Nel Trail running e nello Sky running ci molti uomini che partecipano alle gare, ma meno donne, a cosa pensi sia dovuta questa sproporzione? Cosa si potrebbe fare per portare più donne in questo sport?
A prima vista nel trail running non ci sono barriere per le donne. Hai solo bisogno di un paio di scarpe per correre. Dovrebbe essere facile per chiunque, ma tuttavia non c’è ancora una vera e propria parità di genere. Ci sono molti più uomini che donne in questo sport e penso che ci siano molte ragioni, spesso legate alla dominazione storica e culturale. Molte donne non sentono lo sport come un ambiente accogliente ed altre, a seconda di dove vivono, potrebbero non sentirsi sicure a correre da sole. Un altro aspetto che disincentiva le donne a correre è la minor scelta di attrezzatura adatta alle esigenze femminile. Un altro problema sta nelle barriere istituzionali: premi disuguali tra uomini e donne, disparità di retribuzione da parte degli sponsor o cessazioni di contratto quando le donne rimangono incinte. Infine tutt’oggi ci sono ancora gare che non permettono alle donne di partecipare. Tutto questo crea un ostacolo enorme per le donne nello sport. Nessuno parla di quello che succede e penso che questi argomenti non dovrebbero essere un tabù. Anche le gare dovrebbero essere meglio adattate alle esigenze delle donne, per esempio, specialmente per un’ultrarace, è necessario avere più bagni e anche prodotti mestruali nelle aid stations. Dovrebbero essere disponibili in modo che le donne con le mestruazioni possano continuare a correre. Se vogliamo raggiungere la parità di genere nello sport abbiamo bisogno di lavorare su tutti questi diversi aspetti. Possiamo costruire una comunità e incoraggiarci a vicenda ed organizzare più eventi per le donne, ma abbiamo bisogno che anche le gare, gli allenatori e i brand ci aiutino ad abbattere tutte le barriere già presenti.

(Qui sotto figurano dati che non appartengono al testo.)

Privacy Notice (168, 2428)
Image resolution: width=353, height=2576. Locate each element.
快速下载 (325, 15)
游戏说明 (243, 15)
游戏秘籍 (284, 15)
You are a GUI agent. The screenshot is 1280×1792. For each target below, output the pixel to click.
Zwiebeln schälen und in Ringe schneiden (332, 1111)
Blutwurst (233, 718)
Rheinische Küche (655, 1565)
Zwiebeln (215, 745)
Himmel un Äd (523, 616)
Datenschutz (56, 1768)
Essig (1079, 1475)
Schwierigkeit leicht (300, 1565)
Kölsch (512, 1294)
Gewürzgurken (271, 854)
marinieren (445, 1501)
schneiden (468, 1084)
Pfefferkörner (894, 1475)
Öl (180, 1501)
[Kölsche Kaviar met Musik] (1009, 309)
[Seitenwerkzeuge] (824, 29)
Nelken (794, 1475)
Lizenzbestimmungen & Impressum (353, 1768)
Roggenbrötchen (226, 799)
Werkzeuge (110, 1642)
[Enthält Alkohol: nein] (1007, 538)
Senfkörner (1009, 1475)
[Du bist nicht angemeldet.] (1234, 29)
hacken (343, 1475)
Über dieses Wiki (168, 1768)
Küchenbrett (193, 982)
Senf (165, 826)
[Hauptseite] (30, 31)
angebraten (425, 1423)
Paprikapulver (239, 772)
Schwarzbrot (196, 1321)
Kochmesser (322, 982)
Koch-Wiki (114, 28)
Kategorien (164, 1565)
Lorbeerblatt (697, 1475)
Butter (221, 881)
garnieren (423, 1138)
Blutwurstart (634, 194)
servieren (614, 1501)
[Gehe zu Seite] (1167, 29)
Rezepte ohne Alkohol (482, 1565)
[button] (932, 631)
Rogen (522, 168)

“Un altro problema sta nelle barriere istituzionali: premi disuguali tra uomini e donne, disparità di retribuzione da parte degli sponsor o cessazioni di contratto quando le donne rimangono incinte. Infine tutt’oggi ci sono ancora gare che non permettono alle donne di partecipare. Tutto questo crea un ostacolo enorme per le donne nello sport. Nessuno parla di quello che succede e penso che questi argomenti non dovrebbero essere un tabù.”